Evolving dynamics of Afghan conflict

Last week Afghan forces pulled out of bases in Musa Qala, a strategic district of the southern province of Helmand. The commander of the Afghan army’s 215th Corps, Mohammad Moeen Faqir, said troops had been ordered to pull back from Roshan Tower, their main base in Musa Qala, as well as other checkpoints to reinforce Gereshk, straddling the main highway, one which links Kabul with the south and west. “Now that the government has withdrawn its forces from this district, we will see Kajaki, Gereshk and Sangin collapsing very soon,” said deputy provincial council member Abdul Majid Akhundzada.The outgoing commander of Operation Resolute Support and American troops in Afghanistan, General John F Campbell, paid a farewell call on Army Chief General Raheel Sharif on February 18. Campbell paid rich tributes to the professionalism and phenomenal achievements of Pakistan Army in Operation Zarb-e-Azb.
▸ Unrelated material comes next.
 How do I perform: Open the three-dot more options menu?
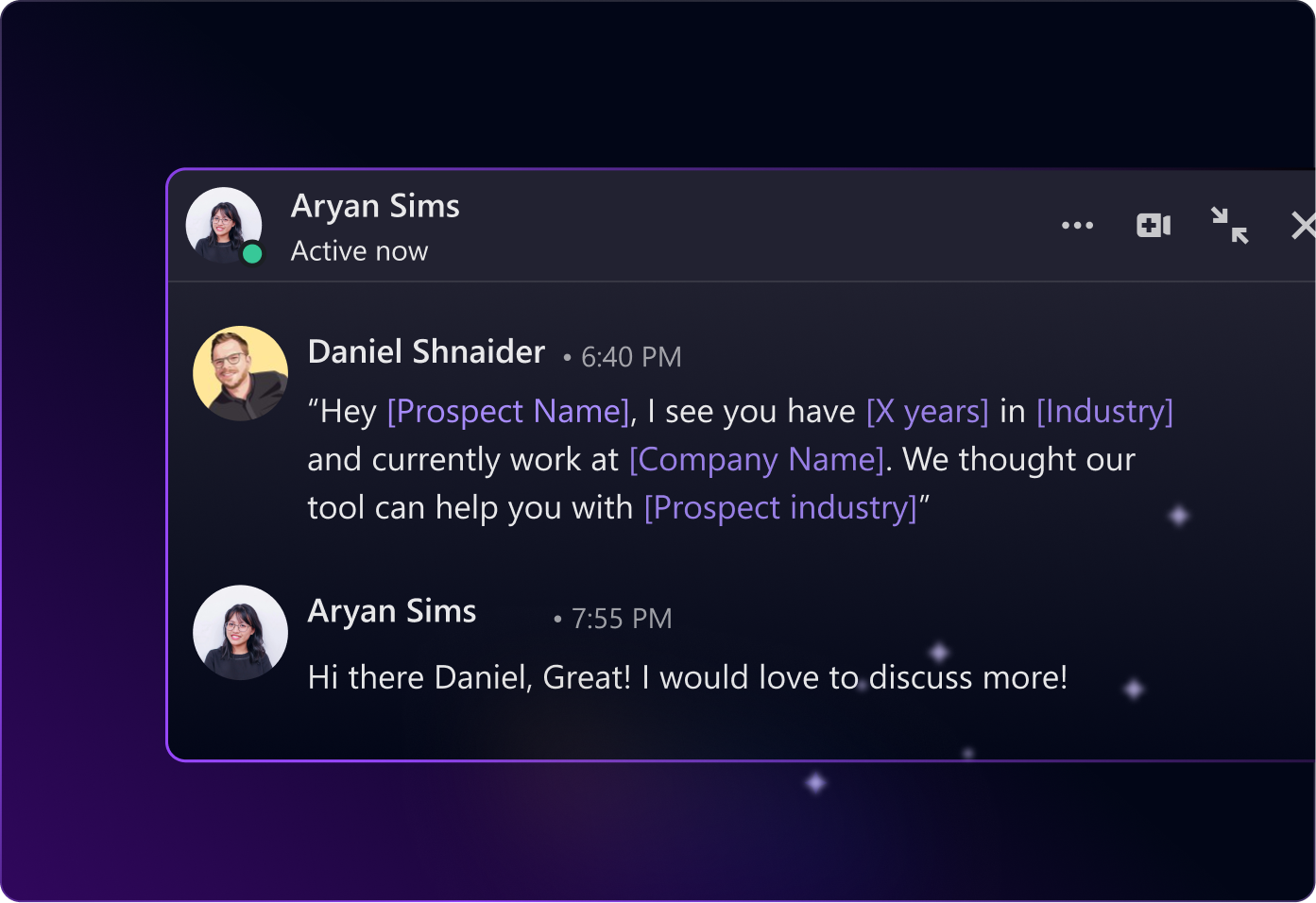[x=1077, y=226]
He also acknowledged Pakistan Army’s efforts towards regional stability. General Raheel thanked Campbell in particular for his efforts to bring about stability in Afghanistan! Two generals reviewed the ongoing reconciliation process in Afghanistan and discussed the way forward. Though generals may think that worst of the Afghan conflict is far behind them, from a commoner’s perspectives, Afghanistan faces numerous daunting challenges.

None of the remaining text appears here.